PROBLEM:
Exactly the lines below from the one with "The height and width of the screenshot is (659, 932)." up to and including the one with "This screenshot has height=779, width=1568." make up the answer, with nothing else added.

——

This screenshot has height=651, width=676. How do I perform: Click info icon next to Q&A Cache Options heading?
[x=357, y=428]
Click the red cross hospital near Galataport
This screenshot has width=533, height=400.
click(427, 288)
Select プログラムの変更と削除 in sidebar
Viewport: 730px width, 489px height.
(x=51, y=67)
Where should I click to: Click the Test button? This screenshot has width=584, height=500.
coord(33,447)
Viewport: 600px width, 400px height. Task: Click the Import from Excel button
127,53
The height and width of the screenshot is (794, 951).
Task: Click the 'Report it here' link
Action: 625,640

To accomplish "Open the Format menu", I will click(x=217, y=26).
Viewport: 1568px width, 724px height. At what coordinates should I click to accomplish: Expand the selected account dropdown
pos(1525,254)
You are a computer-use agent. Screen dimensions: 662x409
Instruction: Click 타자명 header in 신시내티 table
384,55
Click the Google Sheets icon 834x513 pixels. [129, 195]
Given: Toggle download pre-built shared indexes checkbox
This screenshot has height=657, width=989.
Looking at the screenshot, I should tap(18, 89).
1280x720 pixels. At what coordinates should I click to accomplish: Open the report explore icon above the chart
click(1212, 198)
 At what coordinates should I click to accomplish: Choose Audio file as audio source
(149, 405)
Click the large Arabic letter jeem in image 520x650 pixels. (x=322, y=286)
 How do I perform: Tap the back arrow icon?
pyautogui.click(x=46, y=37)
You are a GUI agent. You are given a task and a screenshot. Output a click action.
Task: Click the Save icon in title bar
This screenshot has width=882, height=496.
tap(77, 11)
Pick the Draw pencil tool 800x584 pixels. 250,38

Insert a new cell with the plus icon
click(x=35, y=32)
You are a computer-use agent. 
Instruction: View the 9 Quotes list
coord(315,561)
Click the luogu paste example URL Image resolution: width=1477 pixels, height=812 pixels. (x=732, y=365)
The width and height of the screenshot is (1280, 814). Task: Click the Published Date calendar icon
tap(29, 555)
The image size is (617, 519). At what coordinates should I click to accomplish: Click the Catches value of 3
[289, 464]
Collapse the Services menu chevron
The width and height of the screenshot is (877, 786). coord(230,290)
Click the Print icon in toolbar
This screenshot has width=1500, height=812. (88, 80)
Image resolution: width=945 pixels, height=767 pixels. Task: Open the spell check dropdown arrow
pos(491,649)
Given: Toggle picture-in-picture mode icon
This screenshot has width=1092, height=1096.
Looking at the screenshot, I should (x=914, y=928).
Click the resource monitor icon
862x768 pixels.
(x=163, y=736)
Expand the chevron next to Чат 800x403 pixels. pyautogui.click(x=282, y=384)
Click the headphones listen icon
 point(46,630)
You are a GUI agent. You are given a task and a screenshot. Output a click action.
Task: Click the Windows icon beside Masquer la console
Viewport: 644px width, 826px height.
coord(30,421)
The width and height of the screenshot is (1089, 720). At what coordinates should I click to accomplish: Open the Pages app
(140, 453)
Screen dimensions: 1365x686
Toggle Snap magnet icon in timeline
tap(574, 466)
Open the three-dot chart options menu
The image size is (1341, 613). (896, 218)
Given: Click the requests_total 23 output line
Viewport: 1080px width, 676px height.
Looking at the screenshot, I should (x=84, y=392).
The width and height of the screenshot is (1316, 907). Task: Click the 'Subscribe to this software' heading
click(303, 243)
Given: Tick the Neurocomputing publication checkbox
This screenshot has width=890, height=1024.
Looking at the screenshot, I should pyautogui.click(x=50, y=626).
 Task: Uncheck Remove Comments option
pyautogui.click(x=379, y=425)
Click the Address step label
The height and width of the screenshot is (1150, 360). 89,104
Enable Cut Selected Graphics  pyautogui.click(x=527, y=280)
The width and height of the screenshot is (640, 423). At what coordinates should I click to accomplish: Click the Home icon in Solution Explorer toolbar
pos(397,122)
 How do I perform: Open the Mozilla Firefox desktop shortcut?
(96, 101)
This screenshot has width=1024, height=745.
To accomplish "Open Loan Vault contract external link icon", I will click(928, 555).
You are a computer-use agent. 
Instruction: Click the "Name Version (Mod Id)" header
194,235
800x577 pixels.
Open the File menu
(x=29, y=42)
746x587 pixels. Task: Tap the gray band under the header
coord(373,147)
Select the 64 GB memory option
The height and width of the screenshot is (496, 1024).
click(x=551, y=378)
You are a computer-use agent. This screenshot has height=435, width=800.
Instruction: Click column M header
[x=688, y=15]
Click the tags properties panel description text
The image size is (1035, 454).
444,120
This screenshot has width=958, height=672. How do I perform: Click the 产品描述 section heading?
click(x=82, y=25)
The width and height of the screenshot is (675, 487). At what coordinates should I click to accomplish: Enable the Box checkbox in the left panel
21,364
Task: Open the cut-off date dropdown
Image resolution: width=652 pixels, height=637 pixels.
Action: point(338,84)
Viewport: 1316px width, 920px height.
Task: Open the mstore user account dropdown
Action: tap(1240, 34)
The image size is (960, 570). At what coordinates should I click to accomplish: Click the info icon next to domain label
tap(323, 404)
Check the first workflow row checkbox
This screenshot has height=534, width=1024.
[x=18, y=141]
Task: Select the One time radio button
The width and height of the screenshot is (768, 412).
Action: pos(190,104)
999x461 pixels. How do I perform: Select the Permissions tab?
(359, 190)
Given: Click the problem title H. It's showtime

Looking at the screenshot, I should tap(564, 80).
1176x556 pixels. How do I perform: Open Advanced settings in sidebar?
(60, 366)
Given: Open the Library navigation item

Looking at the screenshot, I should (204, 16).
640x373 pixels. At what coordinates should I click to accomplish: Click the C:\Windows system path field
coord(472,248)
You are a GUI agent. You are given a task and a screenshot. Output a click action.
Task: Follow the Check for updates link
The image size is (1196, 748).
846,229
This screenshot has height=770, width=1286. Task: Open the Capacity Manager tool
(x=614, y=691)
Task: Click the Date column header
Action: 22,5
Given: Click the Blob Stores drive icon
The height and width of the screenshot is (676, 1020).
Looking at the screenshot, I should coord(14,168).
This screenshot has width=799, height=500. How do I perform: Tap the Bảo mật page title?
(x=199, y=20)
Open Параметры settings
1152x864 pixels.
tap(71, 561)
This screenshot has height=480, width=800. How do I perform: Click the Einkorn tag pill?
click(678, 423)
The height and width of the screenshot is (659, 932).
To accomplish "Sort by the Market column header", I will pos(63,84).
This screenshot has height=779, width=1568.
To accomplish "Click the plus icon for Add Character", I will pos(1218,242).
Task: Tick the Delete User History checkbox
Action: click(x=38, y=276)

——

ANSWER SPACE:
The height and width of the screenshot is (659, 932).
To accomplish "Sort by the Market column header", I will pos(63,84).
This screenshot has height=779, width=1568.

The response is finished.